2)    The sarcoplasmic/endoplasmic reticulum calcium ATPase (SERCA) is a Ca²⁺ ATPase in the SR (and ER) to pump Ca²⁺ from the sarcoplasm into the SR.

3) The sodium-calcium exchanger (NaCaX) is a reversible transporter of the sarcolemma that exchanges Na⁺ for Ca²⁺. NaCaX can work to allow Ca²⁺ into a cell or expel Ca²⁺ from the cell, depending on the electrochemical gradients for each ion and the membrane potential.

7.     Mechanism of excitation-contraction (EC) coupling

(1)  Excitation: depolarization of the sarcolemma opens DHPR, while Ca²⁺ enters into the sarcoplasm. The opening of DHPR then triggers the opening of RyR.
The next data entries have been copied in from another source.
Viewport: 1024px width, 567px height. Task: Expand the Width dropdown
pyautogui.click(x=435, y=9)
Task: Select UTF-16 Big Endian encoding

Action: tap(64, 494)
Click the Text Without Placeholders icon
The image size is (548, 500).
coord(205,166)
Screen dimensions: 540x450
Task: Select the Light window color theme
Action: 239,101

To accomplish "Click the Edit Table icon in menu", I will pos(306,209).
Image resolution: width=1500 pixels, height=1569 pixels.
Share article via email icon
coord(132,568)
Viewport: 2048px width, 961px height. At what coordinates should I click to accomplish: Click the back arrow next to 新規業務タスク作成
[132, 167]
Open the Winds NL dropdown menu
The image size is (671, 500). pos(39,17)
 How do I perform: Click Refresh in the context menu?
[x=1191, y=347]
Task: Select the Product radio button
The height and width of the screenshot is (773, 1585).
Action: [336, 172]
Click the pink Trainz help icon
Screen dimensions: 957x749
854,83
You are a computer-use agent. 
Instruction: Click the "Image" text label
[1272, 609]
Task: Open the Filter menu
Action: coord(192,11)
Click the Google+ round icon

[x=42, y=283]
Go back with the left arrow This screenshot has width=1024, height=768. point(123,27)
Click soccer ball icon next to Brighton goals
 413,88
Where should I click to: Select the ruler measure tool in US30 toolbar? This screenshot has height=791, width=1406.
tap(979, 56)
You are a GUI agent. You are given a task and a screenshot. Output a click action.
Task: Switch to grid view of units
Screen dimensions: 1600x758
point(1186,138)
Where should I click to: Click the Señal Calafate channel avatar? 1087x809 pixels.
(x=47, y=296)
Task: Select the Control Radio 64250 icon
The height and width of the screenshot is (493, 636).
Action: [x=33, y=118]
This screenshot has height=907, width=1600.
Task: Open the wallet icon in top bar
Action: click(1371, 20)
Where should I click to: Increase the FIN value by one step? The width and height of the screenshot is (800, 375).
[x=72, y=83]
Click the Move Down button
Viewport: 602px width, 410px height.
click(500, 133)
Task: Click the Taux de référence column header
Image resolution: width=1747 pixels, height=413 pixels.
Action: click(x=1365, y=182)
(2)  Calcium release: RyR opening allows Ca²⁺ to escape from the SR. The elevated cytoplasmic [Ca²⁺] triggers actin-myosin ATPase.

(3)  Relaxation: after depolarization, ion pumps (Ca²⁺ ATPase, NaCaX, and SERCA) begin returning Ca²⁺ to resting locations, outside the cell and in the SR.

IV. Diversity in Muscle Structure and Function

1.     Smooth muscle lacks organized sarcomeres, although smooth muscle contains contractile microfilaments (thick and thin filaments).

2.     Smooth muscle lacks T tubules, terminal cisternae, and troponin. (Smooth muscle has tropomyosin.) Instead of troponin, smooth muscle has calmodulin for Ca²⁺ binding. Calmodulin functionally replaces TnC.

3.     The effects of Ca²⁺ are mediated via another regulatory protein caldesmon in smooth muscle.

(1)  Caldesmon is an actin-binding protein that binds to the thin filament and prevents myosin from binding to actin.

(2)  Caldesmon functionally replaces TnI. Caldesmon moves out of this inhibitory position in response to Ca²⁺, but caldesmon does not directly bind Ca²⁺.

(3)  Caldesmon is a calmodulin binding protein.

4.     When the [Ca²⁺] increases, calmodulin binds to Ca²⁺, then calmodulin binds to caldesmon. The Ca²⁺-calmodulin-caldesmon complex dissociates from actin and allows the formation of a cross-bridge between myosin and actin.

5.     When the [Ca²⁺] level falls, the Ca²⁺-calmodulin-caldesmon complex dissociates and caldesmon returns to its inhibitory position on actin.